Provided passage
/---
Research our contributions to discovery
Chaotic mixing of granular materials; 3D nonlinear dynamical systems and chaos
This was the topic of the TMNT-Lab Director's PhD dissertation. He applied advanced techniques from the theory of nonlinear dynamical systems to the problem of mixing and segregation of granular materials. Research supported by the National Science Foundation.
Nonlinear Fourier analysis and transforms for ocean acoustics modeling (NONFATFOAM)
The extension of normal mode analysis to nonlinear systems is a pressing unsolved problem in engineering. The theory of nonlinear evolution equations offers an approach to generalize classical Fourier analysis on a case-by-case basis, providing a novel approach towards signal processing of nonlinear time series.
Hyperbolic heat conduction
Amongst several mathematical contributions to this field, mistakes were found in a paper claiming cloaking of hyperbolic heat waves. Research proudly performed on nights & weekends without expending any taxpayer funds.
Nonlinear acoustics and shock formation
Amongst many accomplishments and contributions to this field, new weakly-nonlinear acoustic equations were derived for both lossless gasses and liquids, without suffering from the shortcomings of the approximations credited to Kuznetsov and Lighthill–Westervelt (though this attribution is somewhat incorrect).
Numerical methods for hyperbolic systems of conservation laws
This was the topic of the TMNT-Lab Director's MS research — implementing a fully-discrete non-oscillatory central scheme for hyperbolic systems of conservation on unstructured triangular meshes, including introducing a "genuinely multidimensional" non-oscillatory minimum-angle plane reconstruction (MAPR).
Wavelets and wavelet methods for signal processing and solution of PDEs
Legacy project, now archived.
\---
Extracted entries
/---
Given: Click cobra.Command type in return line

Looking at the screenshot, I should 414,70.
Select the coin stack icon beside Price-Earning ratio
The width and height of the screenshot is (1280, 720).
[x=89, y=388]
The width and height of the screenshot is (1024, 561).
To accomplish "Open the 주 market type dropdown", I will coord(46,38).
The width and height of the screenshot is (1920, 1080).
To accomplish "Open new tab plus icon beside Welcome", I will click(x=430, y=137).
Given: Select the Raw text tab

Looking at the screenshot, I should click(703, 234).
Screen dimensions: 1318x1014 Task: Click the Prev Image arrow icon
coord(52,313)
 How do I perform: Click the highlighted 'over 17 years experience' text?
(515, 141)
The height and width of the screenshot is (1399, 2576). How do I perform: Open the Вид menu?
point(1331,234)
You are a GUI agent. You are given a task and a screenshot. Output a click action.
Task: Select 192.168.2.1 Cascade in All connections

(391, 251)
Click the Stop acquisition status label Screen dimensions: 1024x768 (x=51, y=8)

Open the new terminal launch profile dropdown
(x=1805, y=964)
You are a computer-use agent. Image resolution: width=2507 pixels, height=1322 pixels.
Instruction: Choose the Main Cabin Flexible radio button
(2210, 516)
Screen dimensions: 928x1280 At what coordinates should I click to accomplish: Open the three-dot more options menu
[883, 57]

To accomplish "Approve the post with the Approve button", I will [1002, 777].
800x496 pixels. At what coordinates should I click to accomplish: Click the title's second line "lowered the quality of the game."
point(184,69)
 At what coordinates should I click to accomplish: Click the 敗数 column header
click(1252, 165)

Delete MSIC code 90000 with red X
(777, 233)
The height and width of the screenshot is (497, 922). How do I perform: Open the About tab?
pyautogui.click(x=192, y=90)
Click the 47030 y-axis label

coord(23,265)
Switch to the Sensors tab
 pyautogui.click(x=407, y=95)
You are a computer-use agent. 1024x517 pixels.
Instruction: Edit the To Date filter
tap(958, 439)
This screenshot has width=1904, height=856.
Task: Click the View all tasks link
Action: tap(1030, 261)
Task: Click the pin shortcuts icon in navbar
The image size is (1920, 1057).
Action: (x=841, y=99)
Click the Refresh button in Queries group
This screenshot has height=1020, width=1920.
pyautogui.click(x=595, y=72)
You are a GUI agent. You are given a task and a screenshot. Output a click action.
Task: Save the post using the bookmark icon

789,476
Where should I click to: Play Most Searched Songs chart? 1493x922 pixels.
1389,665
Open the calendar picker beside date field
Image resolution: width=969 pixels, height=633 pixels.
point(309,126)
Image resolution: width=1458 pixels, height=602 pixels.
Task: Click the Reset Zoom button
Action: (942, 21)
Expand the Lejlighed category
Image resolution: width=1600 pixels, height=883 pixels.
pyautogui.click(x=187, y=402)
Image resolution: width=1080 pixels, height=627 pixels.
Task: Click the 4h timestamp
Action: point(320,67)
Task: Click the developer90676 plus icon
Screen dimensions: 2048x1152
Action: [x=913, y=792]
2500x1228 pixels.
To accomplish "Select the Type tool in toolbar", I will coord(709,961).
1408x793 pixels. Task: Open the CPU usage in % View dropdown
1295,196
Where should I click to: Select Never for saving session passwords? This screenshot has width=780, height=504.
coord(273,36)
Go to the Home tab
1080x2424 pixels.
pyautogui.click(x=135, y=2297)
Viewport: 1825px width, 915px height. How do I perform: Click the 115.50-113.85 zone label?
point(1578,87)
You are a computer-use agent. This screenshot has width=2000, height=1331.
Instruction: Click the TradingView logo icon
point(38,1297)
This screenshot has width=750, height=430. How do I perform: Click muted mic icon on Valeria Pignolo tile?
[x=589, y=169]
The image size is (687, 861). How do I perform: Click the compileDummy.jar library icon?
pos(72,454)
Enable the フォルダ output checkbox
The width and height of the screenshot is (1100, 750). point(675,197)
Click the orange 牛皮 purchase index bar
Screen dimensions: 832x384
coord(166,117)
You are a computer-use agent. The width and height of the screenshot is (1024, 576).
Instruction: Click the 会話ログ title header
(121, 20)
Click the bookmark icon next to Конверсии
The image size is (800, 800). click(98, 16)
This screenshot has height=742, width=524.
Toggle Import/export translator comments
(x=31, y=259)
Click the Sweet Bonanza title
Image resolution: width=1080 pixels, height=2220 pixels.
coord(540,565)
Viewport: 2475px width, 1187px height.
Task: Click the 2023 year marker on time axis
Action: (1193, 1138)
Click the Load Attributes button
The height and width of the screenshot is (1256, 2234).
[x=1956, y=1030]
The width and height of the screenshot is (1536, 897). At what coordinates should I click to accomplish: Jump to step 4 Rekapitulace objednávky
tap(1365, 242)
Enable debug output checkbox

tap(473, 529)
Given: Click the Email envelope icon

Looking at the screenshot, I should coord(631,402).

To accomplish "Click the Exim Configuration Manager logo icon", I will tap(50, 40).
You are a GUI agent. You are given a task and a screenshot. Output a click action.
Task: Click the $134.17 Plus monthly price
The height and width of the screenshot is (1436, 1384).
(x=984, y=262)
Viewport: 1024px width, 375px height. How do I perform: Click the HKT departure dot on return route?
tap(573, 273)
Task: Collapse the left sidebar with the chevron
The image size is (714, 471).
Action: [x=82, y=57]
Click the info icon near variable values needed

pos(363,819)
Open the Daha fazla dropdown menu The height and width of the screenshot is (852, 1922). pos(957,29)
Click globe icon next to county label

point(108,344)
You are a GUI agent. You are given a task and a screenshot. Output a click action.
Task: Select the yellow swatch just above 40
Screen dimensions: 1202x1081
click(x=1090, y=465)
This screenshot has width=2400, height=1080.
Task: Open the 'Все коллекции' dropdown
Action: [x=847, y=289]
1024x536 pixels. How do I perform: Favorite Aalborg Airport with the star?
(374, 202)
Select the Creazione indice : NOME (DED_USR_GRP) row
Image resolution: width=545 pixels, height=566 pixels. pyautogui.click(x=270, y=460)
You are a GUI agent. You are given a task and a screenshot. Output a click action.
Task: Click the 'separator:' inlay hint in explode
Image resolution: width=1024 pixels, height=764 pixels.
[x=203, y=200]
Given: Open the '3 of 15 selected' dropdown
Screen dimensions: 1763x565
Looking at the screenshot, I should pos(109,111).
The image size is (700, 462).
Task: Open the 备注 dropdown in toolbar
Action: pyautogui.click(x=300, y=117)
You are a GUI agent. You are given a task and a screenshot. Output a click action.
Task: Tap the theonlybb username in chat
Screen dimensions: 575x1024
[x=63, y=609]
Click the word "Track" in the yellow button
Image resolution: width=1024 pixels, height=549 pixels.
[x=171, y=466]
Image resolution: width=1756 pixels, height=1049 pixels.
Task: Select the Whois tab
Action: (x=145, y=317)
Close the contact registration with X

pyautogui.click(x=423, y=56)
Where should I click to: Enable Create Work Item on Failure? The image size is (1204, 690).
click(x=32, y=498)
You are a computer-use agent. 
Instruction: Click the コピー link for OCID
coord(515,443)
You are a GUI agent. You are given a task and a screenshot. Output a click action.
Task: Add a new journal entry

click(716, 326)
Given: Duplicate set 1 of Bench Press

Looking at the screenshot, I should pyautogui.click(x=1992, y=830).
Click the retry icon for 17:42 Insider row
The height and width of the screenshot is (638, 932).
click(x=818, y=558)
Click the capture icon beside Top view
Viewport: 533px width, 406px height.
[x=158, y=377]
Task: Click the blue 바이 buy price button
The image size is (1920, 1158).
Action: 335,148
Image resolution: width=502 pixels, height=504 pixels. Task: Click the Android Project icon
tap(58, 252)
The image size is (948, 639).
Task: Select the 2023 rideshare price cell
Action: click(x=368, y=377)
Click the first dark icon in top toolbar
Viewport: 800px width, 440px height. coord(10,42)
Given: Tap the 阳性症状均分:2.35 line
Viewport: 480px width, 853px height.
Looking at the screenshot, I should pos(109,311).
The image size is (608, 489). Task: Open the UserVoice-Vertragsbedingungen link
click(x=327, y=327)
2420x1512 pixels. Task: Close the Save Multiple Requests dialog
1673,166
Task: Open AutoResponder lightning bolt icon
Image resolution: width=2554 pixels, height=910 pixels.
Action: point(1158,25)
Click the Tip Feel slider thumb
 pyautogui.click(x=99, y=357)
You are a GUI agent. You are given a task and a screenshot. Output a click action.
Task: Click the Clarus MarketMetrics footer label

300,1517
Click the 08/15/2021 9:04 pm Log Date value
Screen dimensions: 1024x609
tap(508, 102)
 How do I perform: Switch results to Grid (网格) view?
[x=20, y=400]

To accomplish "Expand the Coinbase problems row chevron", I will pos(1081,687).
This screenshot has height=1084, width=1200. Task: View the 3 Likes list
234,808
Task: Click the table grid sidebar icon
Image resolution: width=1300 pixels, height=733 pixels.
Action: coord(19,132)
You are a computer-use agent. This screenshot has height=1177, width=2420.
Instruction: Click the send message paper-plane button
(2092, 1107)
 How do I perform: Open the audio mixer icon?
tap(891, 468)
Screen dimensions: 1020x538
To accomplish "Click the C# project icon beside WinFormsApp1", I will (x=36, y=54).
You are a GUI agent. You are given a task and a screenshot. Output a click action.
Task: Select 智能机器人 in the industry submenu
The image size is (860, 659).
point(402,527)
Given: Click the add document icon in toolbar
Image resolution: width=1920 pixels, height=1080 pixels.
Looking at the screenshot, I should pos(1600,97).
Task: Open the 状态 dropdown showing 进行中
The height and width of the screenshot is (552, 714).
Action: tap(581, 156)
\---
Written request
Could you repeat the research summary above in full, word for word?

Exercise output
Research our contributions to discovery
Chaotic mixing of granular materials; 3D nonlinear dynamical systems and chaos
This was the topic of the TMNT-Lab Director's PhD dissertation. He applied advanced techniques from the theory of nonlinear dynamical systems to the problem of mixing and segregation of granular materials. Research supported by the National Science Foundation.
Nonlinear Fourier analysis and transforms for ocean acoustics modeling (NONFATFOAM)
The extension of normal mode analysis to nonlinear systems is a pressing unsolved problem in engineering. The theory of nonlinear evolution equations offers an approach to generalize classical Fourier analysis on a case-by-case basis, providing a novel approach towards signal processing of nonlinear time series.
Hyperbolic heat conduction
Amongst several mathematical contributions to this field, mistakes were found in a paper claiming cloaking of hyperbolic heat waves. Research proudly performed on nights & weekends without expending any taxpayer funds.
Nonlinear acoustics and shock formation
Amongst many accomplishments and contributions to this field, new weakly-nonlinear acoustic equations were derived for both lossless gasses and liquids, without suffering from the shortcomings of the approximations credited to Kuznetsov and Lighthill–Westervelt (though this attribution is somewhat incorrect).
Numerical methods for hyperbolic systems of conservation laws
This was the topic of the TMNT-Lab Director's MS research — implementing a fully-discrete non-oscillatory central scheme for hyperbolic systems of conservation on unstructured triangular meshes, including introducing a "genuinely multidimensional" non-oscillatory minimum-angle plane reconstruction (MAPR).
Wavelets and wavelet methods for signal processing and solution of PDEs
Legacy project, now archived.